I am new to pandas and python and am trying to reshape data that was provided in a .csv. The data is structured such that the tickers with respective closes and dates are sequential in the same column.
For example:
TIC CLOSE
DATE
1984-01-03 0223B 25.37500
1984-01-04 0223B 25.75000
1984-01-05 0223B 25.75000
1983-12-30 0485B 21.37500
1984-01-03 0485B 21.37500
1984-01-04 0485B 22.50000
1983-12-30 0491B 17.75000
1984-01-03 0491B 17.50000
1984-01-04 0491B 17.62500
1983-12-30 3614B 74.25000
1984-01-03 3614B 73.25000
1984-01-04 3614B 76.00000
1993-07-01 3615B 47.25000
1993-07-02 3615B 47.25000
1993-07-06 3615B 46.40625
1983-12-30 3ABNKQ 4.75000
1984-01-03 3ABNKQ 5.00000
1984-01-04 3ABNKQ 5.62500
1983-12-30 3ACKH 55.25000
1984-01-03 3ACKH 54.50000
1984-01-04 3ACKH 55.25000
I want to reshape the data so that I'll have a pandas dataframe where each column will be a ticker with its respective closes and if there is no data for the date row key it will have NaN ('left' join).

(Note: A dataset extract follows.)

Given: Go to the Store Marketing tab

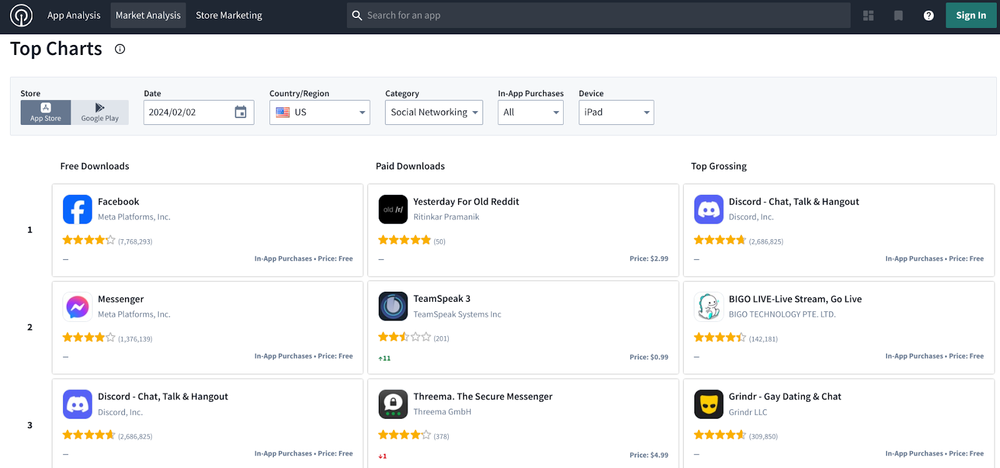Looking at the screenshot, I should (x=229, y=16).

I have tried something like this:
sp = pd.read_csv('D:\Stocks.csv')
sp = pd.DataFrame(sp)
sp.columns = ['TIC', 'DATE', 'CLOSE']
sp.index = pd.to_datetime(sp['DATE'])
sp = sp[['TIC', 'CLOSE']]
unique_tickers = sp['TIC'].unique()
s0 = sp[sp['TIC'] == unique_tickers[0]]
s0 = pd.DataFrame(s0['CLOSE'])
s1 = sp[sp['TIC'] == unique_tickers[1]]
s1 = pd.DataFrame(s1['CLOSE'])
s0s1 = pd.concat([s0, s1], axis = 1)
s0s1.columns = unique_tickers[0:2]
for i in range(len(unique_tickers)):
sx = sp[sp['TIC'] == unique_tickers[i]]
sx = pd.DataFrame(sx['CLOSE'])
s0s1 = pd.concat([s0s1, sx], axis = 1)
I guess I could hack the above code to get it to work, but I assume there is a much more elegant solution. Any ideas?
Thanks!
I got the solution to the original issues which was (thanks to BrenBarn):
sp = sp.reset_index().pivot(index='DATE', columns="TIC", values="CLOSE")
But when I ran it on a larger .csv I ran into the following bug,
ValueError: Index contains duplicate entries, cannot reshape
I tried to find a solution by trying to sp.groupby('TIC') then take all unique 'Date' row keys but it can figure out the syntax.. again any help would be appreciated!